Postoperative abdominal adhesions are responsible for serious clinical disorders. Administration of plasma-activated media (PAM) to cell type-specific modulated proliferation and protein
biosynthesis is a promising therapeutic strategy to prevent pathological cell responses in the context
of wound healing disorders. We analyzed PAM as a therapeutic option based on cell type-specific
anti-adhesive responses. Primary human peritoneal fibroblasts and mesothelial cells were isolated,
characterized and exposed to different PAM dosages. Cell type-specific PAM effects on different
cell components were identified by contact- and marker-independent Raman imaging, followed
by thorough validation by specific molecular biological methods.

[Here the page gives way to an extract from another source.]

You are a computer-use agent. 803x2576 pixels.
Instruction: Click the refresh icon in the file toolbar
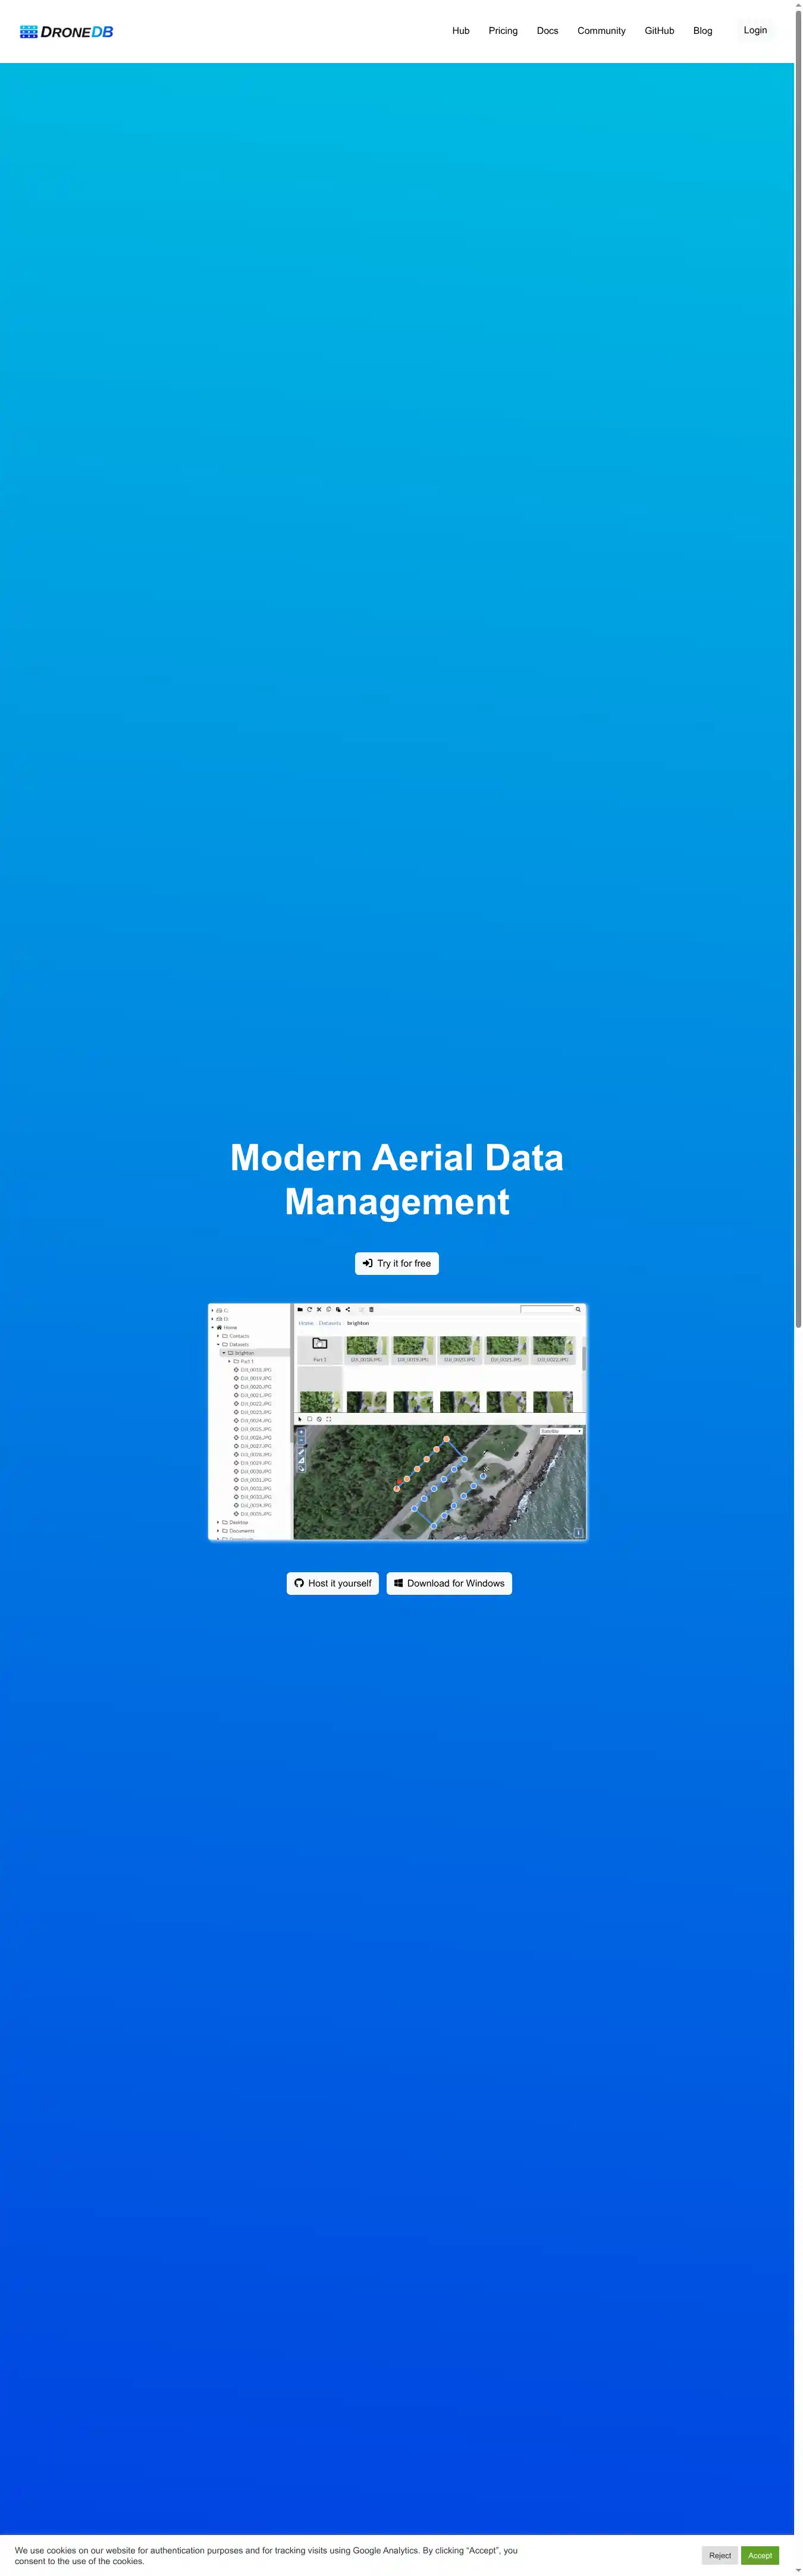[309, 1309]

The investigation revealed cell
type-specific molecular responses after PAM treatment, including significant cell growth retardation
in peritoneal fibroblasts due to transient DNA damage, cell cycle arrest and apoptosis. We identified
a therapeutic dose window wherein specifically pro-adhesive peritoneal fibroblasts were targeted,
whereas peritoneal mesothelial cells retained their anti-adhesive potential of epithelial wound closure.
Finally, we demonstrate that PAM treatment of peritoneal fibroblasts reduced the expression and
secretion of pro-adhesive cytokines and extracellular matrix proteins. Altogether, we provide insights
into biochemical PAM mechanisms which lead to cell type-specific pro-therapeutic cell responses.
This may open the door for the prevention of pro-adhesive clinical disorders.